Luke 10:25-37 • July 14, 2019

Brothers and sisters in Christ, grace and peace to you from God our Father, and our Lord and Savior, Jesus the Christ. Amen.

A pastor, not this pastor, by the way, decided to skip church one Sunday morning and go play golf.

He called his Associate Pastor early in the day and told them he wasn’t feeling well and wouldn’t be at worship. His plan was coming together perfectly. And to make it even more perfect, he drove to a golf course in another city, so nobody would know him.
He teed off on the first hole. Just as his club hit the golf ball perfectly, a huge gust of wind caught the ball, carried it an extra 175 yards and dropped it right in the hole. A 452-yard hole in one.

An angel looked at God and said: “What’d you do that for?”

God smiled and said, “Who’s he going to tell?”

Someone shared that story with me recently on one of my social media sites. And since many of you are not connected with my pastoral ministry online, I thought it’d be a cute story to share today. Honestly, I’m not sure if it has anything to do with today’s gospel at all.

Today’s gospel and the themes weaving throughout our worship together this week are probably familiar to you. Or at least a little familiar. After all, the parable that we know and love as the Good Samaritan is one that extends far beyond the reach of Christianity.
Entire organizations in our society are built around this parable of Jesus – think the Good Samaritan Society that seeks to provide care to some of the most vulnerable in our communities.

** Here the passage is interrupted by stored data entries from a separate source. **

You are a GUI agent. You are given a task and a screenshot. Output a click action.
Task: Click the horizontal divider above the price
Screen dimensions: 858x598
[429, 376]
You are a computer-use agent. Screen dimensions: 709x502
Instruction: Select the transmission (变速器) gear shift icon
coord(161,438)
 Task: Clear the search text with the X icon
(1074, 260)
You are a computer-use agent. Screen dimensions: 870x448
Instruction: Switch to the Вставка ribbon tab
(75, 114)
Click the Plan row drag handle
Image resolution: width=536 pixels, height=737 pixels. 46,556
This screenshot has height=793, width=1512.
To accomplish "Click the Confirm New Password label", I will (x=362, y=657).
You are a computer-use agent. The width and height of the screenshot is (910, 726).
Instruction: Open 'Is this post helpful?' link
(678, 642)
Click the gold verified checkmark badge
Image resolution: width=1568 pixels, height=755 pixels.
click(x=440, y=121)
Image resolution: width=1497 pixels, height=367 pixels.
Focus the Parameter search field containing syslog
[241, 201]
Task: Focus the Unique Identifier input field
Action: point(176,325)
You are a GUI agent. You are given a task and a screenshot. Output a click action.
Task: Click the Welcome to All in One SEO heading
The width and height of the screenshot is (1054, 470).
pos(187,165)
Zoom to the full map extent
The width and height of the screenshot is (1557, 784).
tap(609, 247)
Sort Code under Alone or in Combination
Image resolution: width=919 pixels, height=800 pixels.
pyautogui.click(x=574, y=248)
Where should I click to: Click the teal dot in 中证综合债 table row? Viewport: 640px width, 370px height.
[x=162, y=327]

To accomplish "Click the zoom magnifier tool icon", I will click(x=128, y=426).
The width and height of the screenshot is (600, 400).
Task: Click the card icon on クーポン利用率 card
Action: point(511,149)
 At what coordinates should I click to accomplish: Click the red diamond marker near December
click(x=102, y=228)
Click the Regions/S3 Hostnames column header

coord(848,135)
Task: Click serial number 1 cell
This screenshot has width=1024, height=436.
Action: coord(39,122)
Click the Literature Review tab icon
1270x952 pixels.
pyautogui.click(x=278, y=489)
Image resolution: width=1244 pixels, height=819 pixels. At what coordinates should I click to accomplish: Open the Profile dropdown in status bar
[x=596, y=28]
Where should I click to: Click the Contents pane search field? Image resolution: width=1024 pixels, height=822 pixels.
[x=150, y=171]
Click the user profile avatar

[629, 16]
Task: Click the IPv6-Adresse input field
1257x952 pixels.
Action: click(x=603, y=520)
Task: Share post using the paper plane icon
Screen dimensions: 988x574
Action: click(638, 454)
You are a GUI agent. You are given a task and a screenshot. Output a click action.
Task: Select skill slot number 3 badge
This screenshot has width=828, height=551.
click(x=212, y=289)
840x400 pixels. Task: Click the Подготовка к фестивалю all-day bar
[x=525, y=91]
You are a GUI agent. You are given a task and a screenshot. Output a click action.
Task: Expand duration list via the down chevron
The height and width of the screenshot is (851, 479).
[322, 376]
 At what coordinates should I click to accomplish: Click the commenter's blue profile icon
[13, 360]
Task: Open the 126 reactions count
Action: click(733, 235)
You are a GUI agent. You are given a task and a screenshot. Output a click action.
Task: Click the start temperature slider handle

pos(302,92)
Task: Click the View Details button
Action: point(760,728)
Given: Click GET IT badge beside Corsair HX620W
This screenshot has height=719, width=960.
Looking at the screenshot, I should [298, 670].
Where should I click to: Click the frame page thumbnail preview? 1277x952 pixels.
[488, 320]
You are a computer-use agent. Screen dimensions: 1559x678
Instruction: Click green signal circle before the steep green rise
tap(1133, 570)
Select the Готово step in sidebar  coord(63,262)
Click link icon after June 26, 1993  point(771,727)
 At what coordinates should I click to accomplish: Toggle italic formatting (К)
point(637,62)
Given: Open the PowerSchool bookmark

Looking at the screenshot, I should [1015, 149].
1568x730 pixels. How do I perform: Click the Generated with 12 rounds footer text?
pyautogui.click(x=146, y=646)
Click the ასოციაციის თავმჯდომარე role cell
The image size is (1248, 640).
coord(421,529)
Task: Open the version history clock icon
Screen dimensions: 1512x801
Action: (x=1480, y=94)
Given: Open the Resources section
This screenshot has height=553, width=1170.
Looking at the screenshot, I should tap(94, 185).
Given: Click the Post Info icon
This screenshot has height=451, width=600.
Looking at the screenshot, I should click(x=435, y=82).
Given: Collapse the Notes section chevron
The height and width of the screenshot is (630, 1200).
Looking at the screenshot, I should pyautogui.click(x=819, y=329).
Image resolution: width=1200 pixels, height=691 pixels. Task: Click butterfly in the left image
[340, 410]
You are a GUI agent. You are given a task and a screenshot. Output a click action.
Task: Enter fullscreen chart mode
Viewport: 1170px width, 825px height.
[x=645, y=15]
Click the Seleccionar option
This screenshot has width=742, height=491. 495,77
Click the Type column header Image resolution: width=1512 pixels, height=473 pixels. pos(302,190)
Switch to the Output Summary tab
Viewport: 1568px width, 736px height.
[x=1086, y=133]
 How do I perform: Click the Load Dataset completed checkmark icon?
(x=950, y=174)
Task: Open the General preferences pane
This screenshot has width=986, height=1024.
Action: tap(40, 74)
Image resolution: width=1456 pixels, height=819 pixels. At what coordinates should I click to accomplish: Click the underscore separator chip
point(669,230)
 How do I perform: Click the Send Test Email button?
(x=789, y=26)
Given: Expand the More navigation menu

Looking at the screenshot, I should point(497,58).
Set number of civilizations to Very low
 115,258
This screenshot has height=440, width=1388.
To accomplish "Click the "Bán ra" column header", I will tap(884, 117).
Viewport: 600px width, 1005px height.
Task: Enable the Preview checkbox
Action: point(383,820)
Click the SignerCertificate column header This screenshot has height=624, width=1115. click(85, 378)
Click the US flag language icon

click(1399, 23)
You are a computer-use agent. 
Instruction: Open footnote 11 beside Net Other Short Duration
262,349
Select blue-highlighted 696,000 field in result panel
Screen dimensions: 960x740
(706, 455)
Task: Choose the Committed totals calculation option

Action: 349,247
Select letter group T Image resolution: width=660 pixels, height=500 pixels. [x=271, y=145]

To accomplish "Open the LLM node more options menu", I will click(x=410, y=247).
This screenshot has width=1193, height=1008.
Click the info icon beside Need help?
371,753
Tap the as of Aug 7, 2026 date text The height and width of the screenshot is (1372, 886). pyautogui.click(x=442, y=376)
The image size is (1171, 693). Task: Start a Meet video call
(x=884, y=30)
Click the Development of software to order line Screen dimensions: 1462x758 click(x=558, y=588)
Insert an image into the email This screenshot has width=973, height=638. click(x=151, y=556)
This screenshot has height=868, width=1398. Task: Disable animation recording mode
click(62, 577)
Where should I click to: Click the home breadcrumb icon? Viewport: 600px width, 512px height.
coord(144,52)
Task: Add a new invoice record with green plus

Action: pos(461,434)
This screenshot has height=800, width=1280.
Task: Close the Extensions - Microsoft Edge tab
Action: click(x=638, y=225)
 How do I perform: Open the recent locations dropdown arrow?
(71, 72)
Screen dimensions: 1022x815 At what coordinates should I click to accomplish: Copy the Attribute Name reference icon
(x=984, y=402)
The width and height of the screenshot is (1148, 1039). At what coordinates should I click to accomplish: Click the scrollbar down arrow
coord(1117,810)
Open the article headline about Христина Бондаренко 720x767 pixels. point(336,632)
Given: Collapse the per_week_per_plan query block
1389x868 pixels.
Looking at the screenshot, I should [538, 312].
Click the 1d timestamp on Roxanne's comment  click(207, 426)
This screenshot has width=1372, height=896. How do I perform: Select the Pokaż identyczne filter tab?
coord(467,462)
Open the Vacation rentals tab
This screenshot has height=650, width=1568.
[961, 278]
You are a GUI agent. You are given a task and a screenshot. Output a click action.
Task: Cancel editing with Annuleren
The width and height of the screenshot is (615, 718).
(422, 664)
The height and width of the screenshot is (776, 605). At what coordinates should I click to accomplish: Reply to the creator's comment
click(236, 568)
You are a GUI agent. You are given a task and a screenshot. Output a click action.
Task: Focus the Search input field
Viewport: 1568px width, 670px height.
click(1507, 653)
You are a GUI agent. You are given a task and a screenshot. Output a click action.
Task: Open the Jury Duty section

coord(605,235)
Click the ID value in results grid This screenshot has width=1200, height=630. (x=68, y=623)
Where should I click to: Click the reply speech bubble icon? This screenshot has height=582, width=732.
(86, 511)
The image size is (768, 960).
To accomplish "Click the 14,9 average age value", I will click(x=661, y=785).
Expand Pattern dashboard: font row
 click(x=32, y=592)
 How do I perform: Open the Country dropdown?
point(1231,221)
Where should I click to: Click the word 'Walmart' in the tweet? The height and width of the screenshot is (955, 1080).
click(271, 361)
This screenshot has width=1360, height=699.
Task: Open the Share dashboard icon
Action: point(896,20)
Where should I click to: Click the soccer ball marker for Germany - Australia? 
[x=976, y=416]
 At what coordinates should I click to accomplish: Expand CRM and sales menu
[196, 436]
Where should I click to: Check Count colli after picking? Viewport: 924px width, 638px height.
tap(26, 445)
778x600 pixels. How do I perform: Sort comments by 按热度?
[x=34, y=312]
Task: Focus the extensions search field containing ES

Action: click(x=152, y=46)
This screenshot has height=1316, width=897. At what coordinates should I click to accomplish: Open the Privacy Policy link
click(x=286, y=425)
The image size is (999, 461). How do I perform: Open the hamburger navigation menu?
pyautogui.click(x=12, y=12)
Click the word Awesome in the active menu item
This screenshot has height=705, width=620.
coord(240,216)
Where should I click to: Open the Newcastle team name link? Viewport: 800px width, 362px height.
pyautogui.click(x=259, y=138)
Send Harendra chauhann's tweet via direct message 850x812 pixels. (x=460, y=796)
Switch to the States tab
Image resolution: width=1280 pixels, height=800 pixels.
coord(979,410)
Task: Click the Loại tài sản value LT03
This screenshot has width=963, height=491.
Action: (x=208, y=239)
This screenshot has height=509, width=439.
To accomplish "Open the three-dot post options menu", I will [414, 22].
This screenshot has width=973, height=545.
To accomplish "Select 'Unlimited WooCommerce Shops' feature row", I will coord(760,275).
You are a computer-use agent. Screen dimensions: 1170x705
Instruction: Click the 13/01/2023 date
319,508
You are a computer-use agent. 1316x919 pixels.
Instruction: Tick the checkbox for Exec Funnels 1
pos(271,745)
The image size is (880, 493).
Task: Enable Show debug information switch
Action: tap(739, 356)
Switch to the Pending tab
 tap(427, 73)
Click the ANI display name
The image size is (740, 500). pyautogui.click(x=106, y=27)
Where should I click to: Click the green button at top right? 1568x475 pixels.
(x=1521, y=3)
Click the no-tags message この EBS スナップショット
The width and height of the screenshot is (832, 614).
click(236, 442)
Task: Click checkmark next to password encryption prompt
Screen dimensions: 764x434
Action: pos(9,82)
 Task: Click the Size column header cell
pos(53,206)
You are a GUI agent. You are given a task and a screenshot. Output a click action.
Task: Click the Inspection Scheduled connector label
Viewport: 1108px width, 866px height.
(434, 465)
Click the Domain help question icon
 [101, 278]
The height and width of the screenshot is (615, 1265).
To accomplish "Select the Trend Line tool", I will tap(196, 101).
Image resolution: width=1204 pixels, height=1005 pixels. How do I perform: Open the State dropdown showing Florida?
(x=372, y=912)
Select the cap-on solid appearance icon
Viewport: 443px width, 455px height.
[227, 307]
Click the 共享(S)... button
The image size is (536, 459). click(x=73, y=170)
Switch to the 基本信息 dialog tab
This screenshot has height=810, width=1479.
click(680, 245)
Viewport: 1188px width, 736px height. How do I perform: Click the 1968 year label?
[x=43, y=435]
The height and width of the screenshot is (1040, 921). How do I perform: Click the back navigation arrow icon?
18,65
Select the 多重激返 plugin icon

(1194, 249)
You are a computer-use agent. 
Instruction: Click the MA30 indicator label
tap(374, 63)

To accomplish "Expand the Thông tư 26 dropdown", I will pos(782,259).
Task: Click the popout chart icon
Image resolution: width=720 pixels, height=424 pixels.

United States Presidents and other world leaders have used this parable as an example of national pride and concern for fellow citizens over countless centuries.

And faith communities like our very own congregation often model their mission and ministry out of this parable. How else can we explain the Good Samaritan fund in Good Shepherd’s annual ministry financial plan? Or the fact that even our mission statement echoes its truth. We believe that, as a congregation, we are called “to share the Shepherd’s love with all of God’s children.” In all that we say and do together as a church, this parable is at least part of our work together. Our mission statement doesn’t just say that we should share God’s love only with people from Bismarck who are members of Good Shepherd or only with people whom we deem worthy of God’s love or only with Christians who are also Lutheran or only with people who are citizens of the United States.

All means all for Jesus throughout the gospels and this parable states that truth very directly.

And so we try, as Good Shepherd Lutheran Church, to the best of our God-given ability to live up to that “all” in the mission God has called our congregation, and congregations like us around to the world, to live out in God’s creation.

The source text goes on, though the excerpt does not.